§ PROBLEM TO WORK ON:
Nothing but the lines from the one with "Click the right" through the final line of the entries should appear in the answer, copied exactly and without pictures.

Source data
+ + + +

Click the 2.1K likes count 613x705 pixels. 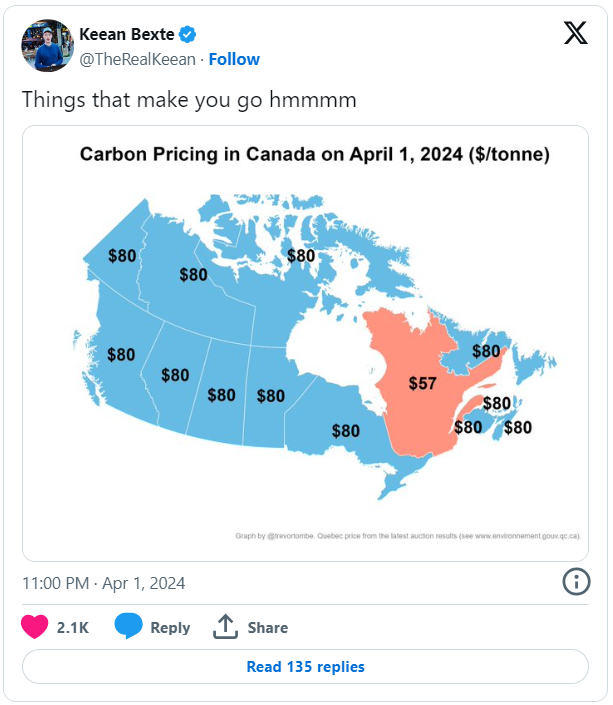[x=73, y=627]
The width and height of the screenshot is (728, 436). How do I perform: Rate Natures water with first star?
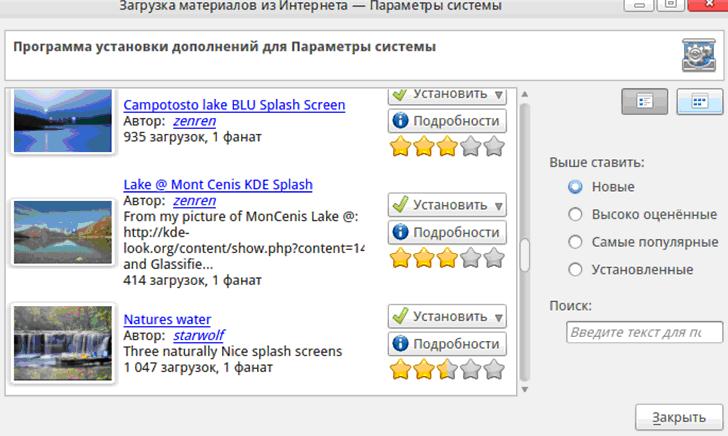click(x=401, y=370)
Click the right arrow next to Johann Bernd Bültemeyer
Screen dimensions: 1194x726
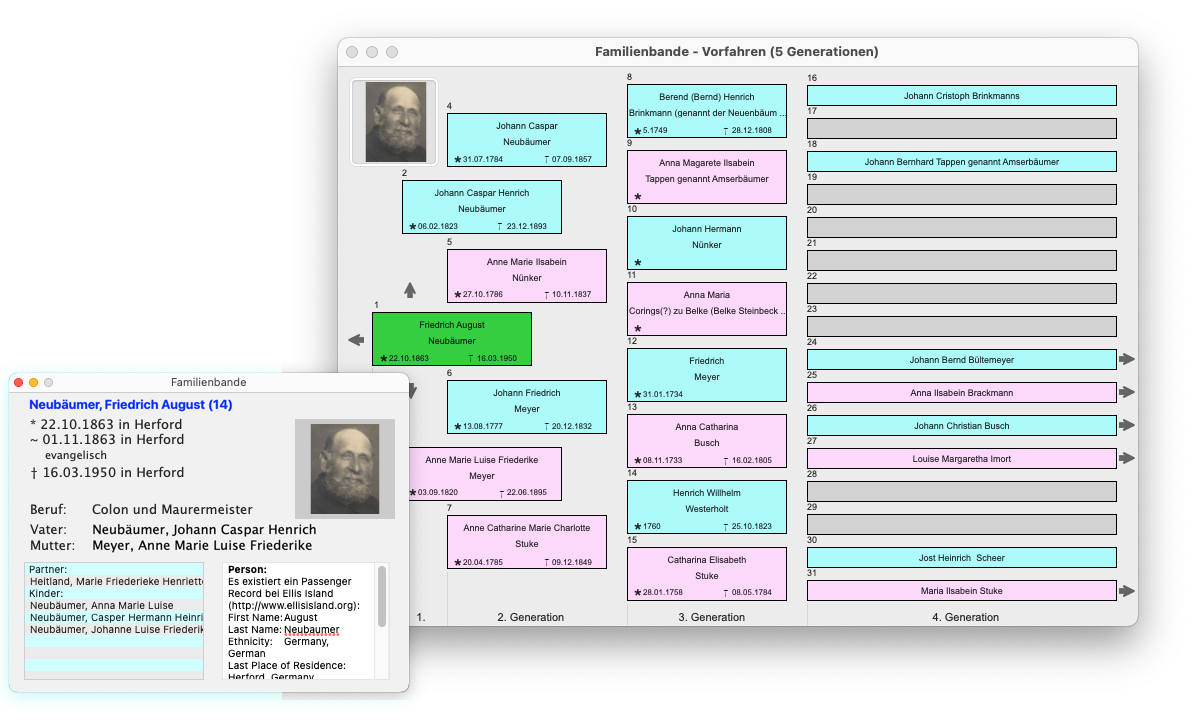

+ + + +

§ ANSWER TO THIS PROBLEM:
Click the right arrow next to Johann Bernd Bültemeyer
Screen dimensions: 1194x726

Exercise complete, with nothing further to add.